When deciding whether or not to apply to study abroad, I couldn’t get past the fact that we only get four years here.

Freshman year is a time of adjustment and exploration and by the time our final year rolls around seniors already have one foot out the door into the real world. Our academic trajectory naturally points to junior year, when we should be fully into our majors, taking our hardest classes (and taking them seriously) and forming lasting relationships with our professors (especially important for those students who intend to write a thesis).

To take a break from our academics at the most crucial time, and to spend that break frivolously, seems like poor judgement. Perhaps we can combat these issue by encouraging more students to study abroad their sophomore year (which would probably require a later application date). We could do more to prepare students before their semesters abroad and push them to really consider and reflect upon what they want to get out of a semester abroad before they embark.
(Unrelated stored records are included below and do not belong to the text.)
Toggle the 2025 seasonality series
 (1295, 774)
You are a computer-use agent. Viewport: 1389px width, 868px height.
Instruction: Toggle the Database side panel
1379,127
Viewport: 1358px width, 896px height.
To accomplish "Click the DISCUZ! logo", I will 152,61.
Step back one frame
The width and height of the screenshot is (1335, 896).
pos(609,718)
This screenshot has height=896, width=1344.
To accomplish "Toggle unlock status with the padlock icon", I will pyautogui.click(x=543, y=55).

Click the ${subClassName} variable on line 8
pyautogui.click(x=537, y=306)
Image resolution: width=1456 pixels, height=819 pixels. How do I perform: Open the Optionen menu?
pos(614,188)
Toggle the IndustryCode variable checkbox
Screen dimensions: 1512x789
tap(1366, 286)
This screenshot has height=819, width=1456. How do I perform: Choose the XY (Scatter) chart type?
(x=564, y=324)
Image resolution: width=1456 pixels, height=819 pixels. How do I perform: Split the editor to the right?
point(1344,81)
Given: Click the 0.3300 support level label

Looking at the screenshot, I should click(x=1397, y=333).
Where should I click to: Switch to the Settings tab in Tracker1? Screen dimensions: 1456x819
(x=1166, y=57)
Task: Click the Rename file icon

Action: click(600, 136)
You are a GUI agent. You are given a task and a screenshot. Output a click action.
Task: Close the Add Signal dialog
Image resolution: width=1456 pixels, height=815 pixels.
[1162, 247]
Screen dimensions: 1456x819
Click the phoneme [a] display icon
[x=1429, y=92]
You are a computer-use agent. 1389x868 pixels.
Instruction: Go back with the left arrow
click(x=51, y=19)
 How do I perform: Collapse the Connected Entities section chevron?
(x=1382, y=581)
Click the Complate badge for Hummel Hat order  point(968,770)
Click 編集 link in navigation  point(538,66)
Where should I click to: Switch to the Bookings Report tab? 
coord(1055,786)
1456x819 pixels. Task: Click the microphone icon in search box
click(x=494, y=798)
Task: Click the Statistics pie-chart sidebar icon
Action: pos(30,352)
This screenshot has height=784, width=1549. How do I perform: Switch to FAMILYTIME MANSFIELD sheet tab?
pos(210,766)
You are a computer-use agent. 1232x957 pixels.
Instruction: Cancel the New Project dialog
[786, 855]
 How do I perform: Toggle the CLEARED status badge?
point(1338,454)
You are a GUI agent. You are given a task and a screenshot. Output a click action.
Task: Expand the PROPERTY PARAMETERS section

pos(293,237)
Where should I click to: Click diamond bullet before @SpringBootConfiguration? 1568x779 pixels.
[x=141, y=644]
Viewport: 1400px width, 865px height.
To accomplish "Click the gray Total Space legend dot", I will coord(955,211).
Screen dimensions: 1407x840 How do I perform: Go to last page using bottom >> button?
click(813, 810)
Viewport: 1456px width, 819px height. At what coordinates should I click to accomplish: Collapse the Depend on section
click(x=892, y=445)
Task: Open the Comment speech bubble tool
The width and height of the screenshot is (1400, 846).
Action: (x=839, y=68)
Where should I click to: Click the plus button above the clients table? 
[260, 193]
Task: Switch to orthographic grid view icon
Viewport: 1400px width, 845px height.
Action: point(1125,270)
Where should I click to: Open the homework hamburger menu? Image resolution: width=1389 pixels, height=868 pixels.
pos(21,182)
Once abroad, students should be doing more than taking easy classes and changing their evening schedule from a regular list of South Bend bars to their international counterparts. There is a special danger for students who go abroad only to hang out with other Notre Dame students the entire time. Country hopping on the weekends with Notre Dame friends is arguably not the way to see the world. How could you possibly savor any country properly by spending but a few hours in a famous city, and in a different club or bar at that.

I’ve heard amazing stories about real language immersion in Angers, France and have had friends changed by their service experiences with refugees in Chile. I do not question that study abroad can be an incredible and enriching time. Students who study abroad can bring back incredible perspective that our community can benefit from, but we need to seriously examine our current study abroad culture, especially the timing in relation to our academic journey.

The views expressed in this column are those of the author and not necessarily those of The Observer.